## Hedefler
a: Seçilen metne göre şu soruları yanıtlayın:
(i) Her sabah kalkınca kaç dakika nefes egzersizi yapılıyor?
(ii) Her sabah uyanınca Ayetel Kürsi kaç defa okunuyor?
(iii) Yeni bir dizide rol almak hangi koşula bağlanıyor?
b: Seçilen metindeki "İyi bir proje olursa rol alırım." cümlesini İngilizceye çevirin.

## Seçilen Metin
□ □ □ □ □ □ □

Bu saydıklarınızı siz düzenli uyguluyor musunuz?
Her sabah kalktığımda beş dakika nefes egzersizim var. O kadar çok kendime göre ritüelim var ki; mesela her sabah uyandığımda, yedi defa Ayetel Kürsi okuyup, kendimi korumaya alıyorum. Akşam yatarken de aynı şekilde...
‘Televizyonculukta en iyilerdenim’
Gündeminizde yeni dizi projesi var mı?
İyi bir proje olursa rol alırım. Oyunculuğu da çok özledim.
Setlerdeki ego savaşlarıyla karşılaştınız mı hiç?

□ □ □ □ □ □ □

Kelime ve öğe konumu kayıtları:
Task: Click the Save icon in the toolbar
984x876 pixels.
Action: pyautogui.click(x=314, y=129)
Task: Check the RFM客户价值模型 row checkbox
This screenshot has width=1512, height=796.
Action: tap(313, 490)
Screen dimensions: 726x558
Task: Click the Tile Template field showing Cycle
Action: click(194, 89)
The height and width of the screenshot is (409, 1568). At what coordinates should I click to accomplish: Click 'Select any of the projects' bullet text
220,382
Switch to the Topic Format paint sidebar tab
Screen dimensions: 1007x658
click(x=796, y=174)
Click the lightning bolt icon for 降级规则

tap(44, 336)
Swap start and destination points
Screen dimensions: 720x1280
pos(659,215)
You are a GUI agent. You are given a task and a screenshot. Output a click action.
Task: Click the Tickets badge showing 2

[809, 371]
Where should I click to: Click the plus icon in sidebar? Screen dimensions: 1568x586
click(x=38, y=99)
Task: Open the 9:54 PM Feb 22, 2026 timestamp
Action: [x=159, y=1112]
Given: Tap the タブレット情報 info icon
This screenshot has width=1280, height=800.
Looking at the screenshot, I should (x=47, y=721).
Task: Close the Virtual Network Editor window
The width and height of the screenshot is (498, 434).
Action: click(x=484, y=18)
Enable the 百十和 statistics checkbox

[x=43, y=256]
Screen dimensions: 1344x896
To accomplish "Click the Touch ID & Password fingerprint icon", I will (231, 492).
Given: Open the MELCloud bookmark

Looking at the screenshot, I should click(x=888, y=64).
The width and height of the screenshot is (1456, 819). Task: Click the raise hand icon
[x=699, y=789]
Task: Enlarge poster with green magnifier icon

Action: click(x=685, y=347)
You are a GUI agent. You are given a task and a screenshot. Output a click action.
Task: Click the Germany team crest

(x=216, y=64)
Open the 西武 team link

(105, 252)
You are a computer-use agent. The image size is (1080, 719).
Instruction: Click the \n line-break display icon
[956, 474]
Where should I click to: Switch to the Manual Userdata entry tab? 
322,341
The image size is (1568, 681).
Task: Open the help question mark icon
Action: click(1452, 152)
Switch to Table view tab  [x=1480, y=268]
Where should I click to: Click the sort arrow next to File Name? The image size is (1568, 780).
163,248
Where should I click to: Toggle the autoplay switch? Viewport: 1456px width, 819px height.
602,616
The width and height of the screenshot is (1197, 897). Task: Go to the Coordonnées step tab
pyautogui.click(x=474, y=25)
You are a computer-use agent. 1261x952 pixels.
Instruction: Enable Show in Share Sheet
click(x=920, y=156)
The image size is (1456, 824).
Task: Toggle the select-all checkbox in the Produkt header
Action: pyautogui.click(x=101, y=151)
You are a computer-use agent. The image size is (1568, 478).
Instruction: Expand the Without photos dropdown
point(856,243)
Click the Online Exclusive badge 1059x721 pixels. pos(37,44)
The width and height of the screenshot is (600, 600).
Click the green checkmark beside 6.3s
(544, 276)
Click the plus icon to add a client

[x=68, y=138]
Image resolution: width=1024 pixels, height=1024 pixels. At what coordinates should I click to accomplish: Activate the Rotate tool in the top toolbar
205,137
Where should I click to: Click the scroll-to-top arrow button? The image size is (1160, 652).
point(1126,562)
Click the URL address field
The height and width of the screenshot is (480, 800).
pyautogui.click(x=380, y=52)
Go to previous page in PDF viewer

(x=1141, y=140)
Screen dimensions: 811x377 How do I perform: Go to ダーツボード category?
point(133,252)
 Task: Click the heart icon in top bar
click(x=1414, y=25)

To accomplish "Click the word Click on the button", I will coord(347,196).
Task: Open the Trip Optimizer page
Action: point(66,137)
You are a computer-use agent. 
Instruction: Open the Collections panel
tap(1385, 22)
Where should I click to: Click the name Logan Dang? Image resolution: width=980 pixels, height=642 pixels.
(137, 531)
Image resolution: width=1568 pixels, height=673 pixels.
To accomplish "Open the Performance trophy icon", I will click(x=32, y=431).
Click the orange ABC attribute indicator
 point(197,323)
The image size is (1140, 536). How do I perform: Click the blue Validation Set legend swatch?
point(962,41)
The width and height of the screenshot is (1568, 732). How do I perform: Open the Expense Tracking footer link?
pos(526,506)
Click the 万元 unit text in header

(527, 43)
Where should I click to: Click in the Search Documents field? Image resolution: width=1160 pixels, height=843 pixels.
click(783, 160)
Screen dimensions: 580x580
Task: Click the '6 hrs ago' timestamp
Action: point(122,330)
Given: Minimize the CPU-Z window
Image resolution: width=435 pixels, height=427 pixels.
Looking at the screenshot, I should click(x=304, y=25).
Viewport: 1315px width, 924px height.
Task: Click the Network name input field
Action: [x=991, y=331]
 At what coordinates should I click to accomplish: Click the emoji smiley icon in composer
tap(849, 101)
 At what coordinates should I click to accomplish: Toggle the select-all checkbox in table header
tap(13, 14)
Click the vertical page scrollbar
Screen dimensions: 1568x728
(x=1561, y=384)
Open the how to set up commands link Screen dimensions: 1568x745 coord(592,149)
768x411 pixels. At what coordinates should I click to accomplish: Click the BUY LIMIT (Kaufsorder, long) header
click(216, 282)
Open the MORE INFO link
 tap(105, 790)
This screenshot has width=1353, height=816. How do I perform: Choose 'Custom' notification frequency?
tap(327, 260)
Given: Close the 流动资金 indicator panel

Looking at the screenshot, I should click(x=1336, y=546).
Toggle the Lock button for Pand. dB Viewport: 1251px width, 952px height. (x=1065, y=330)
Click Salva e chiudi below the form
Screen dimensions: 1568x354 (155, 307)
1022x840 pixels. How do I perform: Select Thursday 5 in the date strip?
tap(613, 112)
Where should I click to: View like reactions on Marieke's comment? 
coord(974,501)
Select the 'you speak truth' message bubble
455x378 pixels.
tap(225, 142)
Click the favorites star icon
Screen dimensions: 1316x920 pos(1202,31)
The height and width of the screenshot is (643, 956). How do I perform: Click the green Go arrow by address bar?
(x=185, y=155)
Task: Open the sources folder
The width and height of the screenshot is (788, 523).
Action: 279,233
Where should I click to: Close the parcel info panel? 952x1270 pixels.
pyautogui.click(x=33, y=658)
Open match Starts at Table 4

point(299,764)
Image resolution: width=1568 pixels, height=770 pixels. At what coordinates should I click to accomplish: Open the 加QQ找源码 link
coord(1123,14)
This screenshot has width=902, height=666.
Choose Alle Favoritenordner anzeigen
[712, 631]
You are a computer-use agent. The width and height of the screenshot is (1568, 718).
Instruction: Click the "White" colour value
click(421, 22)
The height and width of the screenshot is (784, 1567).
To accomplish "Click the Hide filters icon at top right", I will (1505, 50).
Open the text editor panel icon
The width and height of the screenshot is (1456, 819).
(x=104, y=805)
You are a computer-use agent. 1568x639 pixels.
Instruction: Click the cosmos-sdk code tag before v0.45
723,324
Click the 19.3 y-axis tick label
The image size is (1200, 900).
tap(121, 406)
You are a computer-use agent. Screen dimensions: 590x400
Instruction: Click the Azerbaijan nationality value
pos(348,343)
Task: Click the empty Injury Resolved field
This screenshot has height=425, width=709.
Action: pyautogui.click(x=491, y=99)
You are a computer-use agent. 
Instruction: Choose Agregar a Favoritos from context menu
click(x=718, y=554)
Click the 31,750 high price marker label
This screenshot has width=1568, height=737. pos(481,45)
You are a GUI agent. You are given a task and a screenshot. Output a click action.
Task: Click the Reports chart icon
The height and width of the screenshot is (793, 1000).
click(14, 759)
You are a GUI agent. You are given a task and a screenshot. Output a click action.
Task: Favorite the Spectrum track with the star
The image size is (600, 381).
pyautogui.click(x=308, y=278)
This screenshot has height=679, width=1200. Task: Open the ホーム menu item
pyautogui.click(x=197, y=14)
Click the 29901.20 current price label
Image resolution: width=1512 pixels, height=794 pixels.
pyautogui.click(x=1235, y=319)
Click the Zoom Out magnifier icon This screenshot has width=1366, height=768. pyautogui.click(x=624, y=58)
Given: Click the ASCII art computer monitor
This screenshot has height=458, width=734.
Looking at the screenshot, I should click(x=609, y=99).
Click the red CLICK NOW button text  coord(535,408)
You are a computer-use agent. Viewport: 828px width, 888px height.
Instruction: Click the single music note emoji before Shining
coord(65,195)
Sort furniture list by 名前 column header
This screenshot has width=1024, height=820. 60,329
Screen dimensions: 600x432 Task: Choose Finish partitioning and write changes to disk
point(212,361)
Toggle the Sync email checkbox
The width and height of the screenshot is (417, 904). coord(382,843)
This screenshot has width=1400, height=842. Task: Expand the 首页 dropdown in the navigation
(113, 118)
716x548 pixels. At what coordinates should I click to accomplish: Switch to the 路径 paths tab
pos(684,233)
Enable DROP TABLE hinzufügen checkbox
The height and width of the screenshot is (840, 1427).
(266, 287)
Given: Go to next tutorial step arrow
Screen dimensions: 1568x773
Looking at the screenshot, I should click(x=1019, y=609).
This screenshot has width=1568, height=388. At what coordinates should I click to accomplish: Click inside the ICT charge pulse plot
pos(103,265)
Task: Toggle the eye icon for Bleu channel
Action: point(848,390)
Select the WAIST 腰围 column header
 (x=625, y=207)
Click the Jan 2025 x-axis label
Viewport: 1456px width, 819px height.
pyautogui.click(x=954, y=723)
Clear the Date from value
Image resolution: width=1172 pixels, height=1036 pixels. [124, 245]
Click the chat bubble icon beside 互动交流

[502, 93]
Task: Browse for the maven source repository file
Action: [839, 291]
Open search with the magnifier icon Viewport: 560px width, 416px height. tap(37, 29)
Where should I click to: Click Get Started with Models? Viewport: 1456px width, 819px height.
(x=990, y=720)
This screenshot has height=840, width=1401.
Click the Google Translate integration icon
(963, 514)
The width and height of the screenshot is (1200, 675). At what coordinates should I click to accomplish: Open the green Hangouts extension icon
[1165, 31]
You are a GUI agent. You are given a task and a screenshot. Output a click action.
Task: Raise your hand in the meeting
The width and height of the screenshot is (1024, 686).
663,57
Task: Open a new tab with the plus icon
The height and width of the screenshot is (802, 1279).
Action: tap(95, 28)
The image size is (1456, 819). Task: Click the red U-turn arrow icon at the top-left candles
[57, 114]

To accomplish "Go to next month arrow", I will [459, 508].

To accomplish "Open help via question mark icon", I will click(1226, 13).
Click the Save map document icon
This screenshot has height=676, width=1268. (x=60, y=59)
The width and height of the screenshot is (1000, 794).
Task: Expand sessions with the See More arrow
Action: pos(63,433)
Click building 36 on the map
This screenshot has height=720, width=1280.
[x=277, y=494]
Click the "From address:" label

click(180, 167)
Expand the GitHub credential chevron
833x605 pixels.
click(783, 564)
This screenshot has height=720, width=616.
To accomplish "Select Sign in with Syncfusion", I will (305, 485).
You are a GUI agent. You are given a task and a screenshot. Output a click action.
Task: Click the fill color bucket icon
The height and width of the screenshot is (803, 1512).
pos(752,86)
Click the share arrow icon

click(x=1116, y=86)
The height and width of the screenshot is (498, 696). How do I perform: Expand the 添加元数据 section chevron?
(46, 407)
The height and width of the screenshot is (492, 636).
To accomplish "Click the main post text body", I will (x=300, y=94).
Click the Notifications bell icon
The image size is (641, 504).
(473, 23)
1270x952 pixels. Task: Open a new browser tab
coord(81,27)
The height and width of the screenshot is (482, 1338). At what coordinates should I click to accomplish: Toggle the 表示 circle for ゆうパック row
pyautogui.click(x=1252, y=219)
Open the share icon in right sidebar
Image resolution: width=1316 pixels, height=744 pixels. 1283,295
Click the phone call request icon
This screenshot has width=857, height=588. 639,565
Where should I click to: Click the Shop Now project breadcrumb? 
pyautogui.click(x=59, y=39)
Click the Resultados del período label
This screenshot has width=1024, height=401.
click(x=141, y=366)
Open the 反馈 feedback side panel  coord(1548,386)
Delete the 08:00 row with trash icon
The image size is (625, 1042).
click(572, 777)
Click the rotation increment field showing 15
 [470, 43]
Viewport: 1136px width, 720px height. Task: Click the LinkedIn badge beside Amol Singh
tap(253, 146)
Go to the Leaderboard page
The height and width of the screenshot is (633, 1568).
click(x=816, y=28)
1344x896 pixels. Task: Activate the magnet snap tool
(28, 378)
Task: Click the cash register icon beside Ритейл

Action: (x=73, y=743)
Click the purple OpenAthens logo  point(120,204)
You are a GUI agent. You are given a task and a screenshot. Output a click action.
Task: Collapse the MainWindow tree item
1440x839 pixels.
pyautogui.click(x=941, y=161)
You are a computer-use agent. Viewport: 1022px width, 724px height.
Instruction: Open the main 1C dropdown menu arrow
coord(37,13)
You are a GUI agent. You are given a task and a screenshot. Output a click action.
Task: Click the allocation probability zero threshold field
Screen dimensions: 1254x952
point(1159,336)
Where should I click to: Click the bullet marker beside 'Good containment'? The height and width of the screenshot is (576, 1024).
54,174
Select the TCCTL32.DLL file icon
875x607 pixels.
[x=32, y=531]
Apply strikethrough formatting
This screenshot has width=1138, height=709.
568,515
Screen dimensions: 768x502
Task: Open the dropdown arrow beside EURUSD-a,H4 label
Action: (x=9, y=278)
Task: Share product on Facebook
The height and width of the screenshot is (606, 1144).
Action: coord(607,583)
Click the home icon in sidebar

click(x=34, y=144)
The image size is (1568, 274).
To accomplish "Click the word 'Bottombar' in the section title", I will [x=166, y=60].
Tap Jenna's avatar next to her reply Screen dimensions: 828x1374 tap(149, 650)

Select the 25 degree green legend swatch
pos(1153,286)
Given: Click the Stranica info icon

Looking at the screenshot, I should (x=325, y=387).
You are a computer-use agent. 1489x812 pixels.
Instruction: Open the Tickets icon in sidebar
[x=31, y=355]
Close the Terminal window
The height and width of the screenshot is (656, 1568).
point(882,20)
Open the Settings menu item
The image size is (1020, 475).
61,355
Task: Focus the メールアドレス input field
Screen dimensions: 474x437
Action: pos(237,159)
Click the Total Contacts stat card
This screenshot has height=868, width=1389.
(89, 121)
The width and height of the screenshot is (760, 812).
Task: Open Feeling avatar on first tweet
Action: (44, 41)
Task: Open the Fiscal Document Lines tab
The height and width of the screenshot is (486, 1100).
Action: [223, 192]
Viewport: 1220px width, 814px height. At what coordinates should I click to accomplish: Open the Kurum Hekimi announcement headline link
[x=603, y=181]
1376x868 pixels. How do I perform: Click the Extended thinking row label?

□ □ □ □ □ □ □

## Verilen Yanıtlar
a:
(i) Beş dakika.
(ii) Yedi defa.
(iii) İyi bir proje olması koşuluna.

b: If a good project comes along, I will take a role.